Oggi il Vangelo racconta il miracolo della moltiplicazione dei pani e dei pesci. La fede non è attendere innanzitutto l’impossibile di Dio, ma mettere a disposizione il nostro poco e il nostro possibile. In quel tempo, sceso dalla barca, Gesù vide una grande folla, ebbe compassione di loro, perché erano come pecore che non hanno pastore, e si mise a insegnare loro molte cose.
Essendosi ormai fatto tardi, gli si avvicinarono i discepoli dicendo: «Il luogo è deserto ed è ormai tardi; congedali, in modo che, andando per le campagne e i villaggi dei dintorni, possano comprarsi da mangiare». Ma egli rispose loro: «Voi stessi date loro da mangiare». Gli dissero: «Dobbiamo andare a comprare duecento denari di pane e dare loro da mangiare?». Ma egli disse loro: «Quanti pani avete? Andate a vedere». Si informarono e dissero: «Cinque, e due pesci».
E ordinò loro di farli sedere tutti, a gruppi, sull’erba verde. E sedettero, a gruppi di cento e di cinquanta. Prese i cinque pani e i due pesci, alzò gli occhi al cielo, recitò la benedizione, spezzò i pani e li dava ai suoi discepoli perché li distribuissero loro; e divise i due pesci fra tutti.
Tutti mangiarono a sazietà, e dei pezzi di pane portarono via dodici ceste piene e quanto restava dei pesci. Quelli che avevano mangiato i pani erano cinquemila uomini. (Mc 6,34-44)
Sbarcando, vide molta folla e si commosse per loro, perché erano come pecore senza pastore, e si mise a insegnare loro molte cose.
Essere pecore senza pastore significa essere abbandonati a noi stessi. Quanti di noi sono abbandonati a se stessi. Quanti di noi sperimentano l’amaro di non sentirsi presi a cuore da nessuno.
Gesù è innanzitutto colui che viene a togliere questo peso immenso di sentirci abbandonati, lasciati, non presi a cuore.
La fede è sapere che abbiamo una relazione in cui ogni nostra vita è com-patita da Cristo. Egli cioè “sente con noi” ciò che viviamo. Ma la compassione di Gesù non è un fatto meramente sentimentale, interiore o emotivo. La sua compassione è un fatto concreto che fa la differenza nelle cose concrete della nostra vita.

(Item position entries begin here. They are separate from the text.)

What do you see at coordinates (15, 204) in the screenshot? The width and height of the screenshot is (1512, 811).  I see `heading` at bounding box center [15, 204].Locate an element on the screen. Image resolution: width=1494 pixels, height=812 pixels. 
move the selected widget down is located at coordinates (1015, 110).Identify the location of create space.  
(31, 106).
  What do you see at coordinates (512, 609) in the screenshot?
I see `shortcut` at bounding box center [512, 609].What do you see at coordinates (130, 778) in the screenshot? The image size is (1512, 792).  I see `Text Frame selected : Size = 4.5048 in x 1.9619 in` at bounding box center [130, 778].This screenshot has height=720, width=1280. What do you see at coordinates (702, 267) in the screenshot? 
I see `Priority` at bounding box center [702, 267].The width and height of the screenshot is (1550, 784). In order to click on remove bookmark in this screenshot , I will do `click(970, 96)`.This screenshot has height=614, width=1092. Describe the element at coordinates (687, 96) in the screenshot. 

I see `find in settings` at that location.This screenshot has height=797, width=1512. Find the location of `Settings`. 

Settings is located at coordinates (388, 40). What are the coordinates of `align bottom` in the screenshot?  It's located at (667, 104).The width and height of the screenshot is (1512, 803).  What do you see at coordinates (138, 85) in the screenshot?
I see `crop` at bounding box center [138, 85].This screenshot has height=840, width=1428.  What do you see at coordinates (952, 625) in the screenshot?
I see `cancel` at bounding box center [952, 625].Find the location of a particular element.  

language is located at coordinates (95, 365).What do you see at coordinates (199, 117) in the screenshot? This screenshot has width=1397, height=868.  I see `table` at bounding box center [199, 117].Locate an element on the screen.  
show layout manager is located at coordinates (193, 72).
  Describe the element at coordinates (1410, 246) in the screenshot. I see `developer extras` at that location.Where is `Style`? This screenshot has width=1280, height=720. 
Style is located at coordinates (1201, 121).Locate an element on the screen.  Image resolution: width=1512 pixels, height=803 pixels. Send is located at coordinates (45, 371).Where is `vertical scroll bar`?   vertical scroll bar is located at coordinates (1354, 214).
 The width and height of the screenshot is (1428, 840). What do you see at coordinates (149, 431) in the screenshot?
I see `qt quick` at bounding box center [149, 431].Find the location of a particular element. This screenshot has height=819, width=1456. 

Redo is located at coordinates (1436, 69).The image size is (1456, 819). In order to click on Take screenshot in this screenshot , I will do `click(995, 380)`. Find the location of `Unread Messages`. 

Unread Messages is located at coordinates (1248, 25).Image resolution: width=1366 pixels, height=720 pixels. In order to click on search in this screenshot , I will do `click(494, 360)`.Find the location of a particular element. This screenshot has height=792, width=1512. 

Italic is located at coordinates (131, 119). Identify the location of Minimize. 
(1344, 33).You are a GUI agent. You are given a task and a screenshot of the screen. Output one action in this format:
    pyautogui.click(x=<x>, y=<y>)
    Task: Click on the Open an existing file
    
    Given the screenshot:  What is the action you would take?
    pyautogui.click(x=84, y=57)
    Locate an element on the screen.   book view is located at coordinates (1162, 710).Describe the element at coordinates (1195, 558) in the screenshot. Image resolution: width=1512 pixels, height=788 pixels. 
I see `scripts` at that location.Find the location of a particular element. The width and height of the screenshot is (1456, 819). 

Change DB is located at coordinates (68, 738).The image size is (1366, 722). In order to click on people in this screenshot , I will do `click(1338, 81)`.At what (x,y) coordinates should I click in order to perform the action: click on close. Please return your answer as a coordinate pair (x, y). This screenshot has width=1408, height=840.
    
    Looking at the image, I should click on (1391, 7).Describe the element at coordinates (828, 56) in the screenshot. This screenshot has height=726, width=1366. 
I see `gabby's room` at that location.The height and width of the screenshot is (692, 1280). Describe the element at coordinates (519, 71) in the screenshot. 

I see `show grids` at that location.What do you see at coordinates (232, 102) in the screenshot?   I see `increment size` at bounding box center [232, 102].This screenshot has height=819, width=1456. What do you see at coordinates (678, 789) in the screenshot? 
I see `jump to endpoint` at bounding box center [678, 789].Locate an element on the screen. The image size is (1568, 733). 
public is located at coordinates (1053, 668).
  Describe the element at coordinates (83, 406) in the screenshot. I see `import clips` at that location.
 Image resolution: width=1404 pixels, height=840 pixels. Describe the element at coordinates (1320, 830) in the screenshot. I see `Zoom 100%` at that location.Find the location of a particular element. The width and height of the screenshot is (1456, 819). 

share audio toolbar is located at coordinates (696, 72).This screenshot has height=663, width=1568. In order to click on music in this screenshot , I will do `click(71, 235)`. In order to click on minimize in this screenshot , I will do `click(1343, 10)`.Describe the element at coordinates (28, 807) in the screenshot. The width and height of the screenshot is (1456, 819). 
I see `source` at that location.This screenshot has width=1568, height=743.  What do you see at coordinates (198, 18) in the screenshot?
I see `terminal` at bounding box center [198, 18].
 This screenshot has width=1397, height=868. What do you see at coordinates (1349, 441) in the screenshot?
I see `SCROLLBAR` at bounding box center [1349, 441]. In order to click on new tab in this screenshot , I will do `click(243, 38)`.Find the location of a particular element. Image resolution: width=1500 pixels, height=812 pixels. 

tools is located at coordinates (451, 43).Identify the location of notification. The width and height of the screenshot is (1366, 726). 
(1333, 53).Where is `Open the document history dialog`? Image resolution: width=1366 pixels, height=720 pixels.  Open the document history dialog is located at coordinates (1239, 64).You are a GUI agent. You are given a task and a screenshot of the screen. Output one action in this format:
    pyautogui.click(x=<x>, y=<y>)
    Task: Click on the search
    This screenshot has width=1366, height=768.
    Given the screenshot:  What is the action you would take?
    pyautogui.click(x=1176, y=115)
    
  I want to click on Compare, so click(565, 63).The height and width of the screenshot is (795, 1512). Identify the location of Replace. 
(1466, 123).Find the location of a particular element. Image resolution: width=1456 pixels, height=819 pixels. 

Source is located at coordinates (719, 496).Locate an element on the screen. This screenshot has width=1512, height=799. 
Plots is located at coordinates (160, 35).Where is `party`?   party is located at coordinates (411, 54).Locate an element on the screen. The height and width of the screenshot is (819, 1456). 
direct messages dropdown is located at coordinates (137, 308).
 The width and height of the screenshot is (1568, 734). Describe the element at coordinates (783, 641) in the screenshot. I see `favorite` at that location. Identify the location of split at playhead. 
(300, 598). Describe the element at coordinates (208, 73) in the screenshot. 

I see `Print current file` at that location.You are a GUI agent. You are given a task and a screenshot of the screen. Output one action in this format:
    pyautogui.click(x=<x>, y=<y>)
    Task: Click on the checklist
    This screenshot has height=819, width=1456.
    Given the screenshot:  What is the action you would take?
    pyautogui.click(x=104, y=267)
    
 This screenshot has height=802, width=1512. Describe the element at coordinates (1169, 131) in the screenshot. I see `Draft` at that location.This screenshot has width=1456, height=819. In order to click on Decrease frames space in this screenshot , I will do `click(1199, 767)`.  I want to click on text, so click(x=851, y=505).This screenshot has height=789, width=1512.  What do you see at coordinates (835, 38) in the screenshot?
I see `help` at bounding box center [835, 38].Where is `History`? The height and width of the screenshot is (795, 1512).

Ecco perché è raccontato il miracolo della moltiplicazione dei pani e dei pesci.
Esso è la risposta al realismo mondano dei suoi discepoli:
Questo luogo è solitario ed è ormai tardi; congedali perciò, in modo che, andando per le campagne e i villaggi vicini, possano comprarsi da mangiare.
Forse anche noi, come i discepoli, siamo convinti che la fede serve solo in una certa regione spiritualizzante della nostra vita. Quando invece la vita esige fatti, allora bisogna lasciare la fede e andare a cercare cose concrete.
Gesù mette in crisi questa convinzione: la fede è una risposta concreta a un bisogno concreto, e paradossalmente questa risposta passa attraverso il nostro poco e il nostro possibile:
Ma egli rispose: «Voi stessi date loro da mangiare». Gli dissero: «Dobbiamo andar noi a comprare duecento denari di pane e dare loro da mangiare?». Ma egli replicò loro: «Quanti pani avete? Andate a vedere». E accertatisi, riferirono: «Cinque pani e due pesci».
La fede non è attendere innanzitutto l’impossibile di Dio, ma mettere a disposizione soprattutto il nostro poco e il nostro possibile.
Molta gente prega affinché Dio intervenga nella propria vita, ma non comprende che il miracolo della fede inizia quando tu fai innanzitutto il tuo possibile.